Satya Nadella at Davos on Tuesday: ‘For this not to be a bubble by definition, it requires that the benefits of this are much more evenly spread’ © Gian Ehrenzeller/EPA/Shutterstock

Microsoft chief executive Satya Nadella has warned that AI risks becoming a speculative bubble unless its use spreads beyond big tech companies and wealthy economies.

Nadella on Tuesday said that the long-term success of the fast-developing technology would depend on it being used by a broad range of industries as well as on uptake outside of the developed world.

“For this not to be a bubble by definition, it requires that the benefits of this are much more evenly spread,” said Nadella. He noted that a “tell-tale sign of if it’s a bubble” would be if only tech groups were benefiting from the rise of AI, rather than companies in other sectors.

However, Nadella said he was confident that AI would prove to be transformative across industries, such as helping to develop new drugs.

“I’m much more confident that this is a technology that will, in fact, build on the rails of cloud and mobile, diffuse faster, and bend the productivity curve, and bring local surplus and economic growth all around the world,” he said.

Satya Nadella warns that AI risks becoming a speculative bubble at Davos on Tuesday

For this not to be a bubble, by definition, it requires that the benefits of this are much more evenly spread. I mean, I think a telltale sign of if it's a bubble would be if all we're talking about are the tech firms. Right, if all we talk about is what's happening to the technology side, then that's, you know, it's just purely supply side, right? Ultimately, if we are not talking about, wow, here is a drug company, you know, a drug that was sort of brought into the market that's super successful because it was AI accelerated the clinical trial. It's not even the magical molecule, right?
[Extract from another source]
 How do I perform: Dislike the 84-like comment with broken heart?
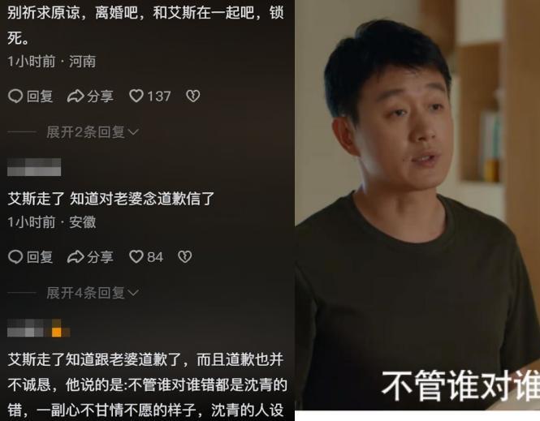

It's kind of even the rest of what is. needed in order to make something much more relevant, right?
Satya Nadella warns that AI risks becoming a speculative bubble at Davos on Tuesday © Reuters

Nadella’s comments came as part of a talk with BlackRock chief Larry Fink on the first day of the World Economic Forum annual meeting at Davos, kicking off the first of several speeches by tech executives, including Google DeepMind chief Sir Demis Hassabis, and Anthropic’s Dario Amodei.
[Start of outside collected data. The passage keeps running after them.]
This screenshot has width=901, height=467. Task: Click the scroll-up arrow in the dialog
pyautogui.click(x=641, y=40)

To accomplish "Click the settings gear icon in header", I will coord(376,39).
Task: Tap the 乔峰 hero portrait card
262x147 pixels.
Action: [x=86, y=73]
A growing body of data from tech companies, including Microsoft, has shown a global divide in AI adoption rates, pointing to productivity benefits and work applications being concentrated in richer developed countries.

Nadella also reiterated his view that the future of AI adoption would not rely on one dominant model provider, which has driven the tech giant’s decision to work with several AI groups, such as Anthropic and xAI, as well as OpenAI.
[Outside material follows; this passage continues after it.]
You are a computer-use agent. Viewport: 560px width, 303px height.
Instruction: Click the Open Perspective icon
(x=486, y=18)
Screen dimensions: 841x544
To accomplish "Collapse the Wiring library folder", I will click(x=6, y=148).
Microsoft gained an early advantage in AI through its $14bn bet on OpenAI, which gave the software group unique access to the ChatGPT maker’s technology and first claim on its data centre contracts.

But after restructuring its partnership with Sam Altman’s start-up in October, Microsoft has dropped exclusivity over its data centre needs and will lose exclusive access to its research and models in the early 2030s.

Nadella said companies would be able to take advantage of multiple models, including open-source ones or even building their own models using a technique called “distillation” to produce smaller, cheaper versions of powerful models.

“So the [intellectual property] of any application or any firm is, how do you use all these models with context engineering or your data?” Nadella said. “As long as firms can answer that question, they’re gonna be getting ahead.”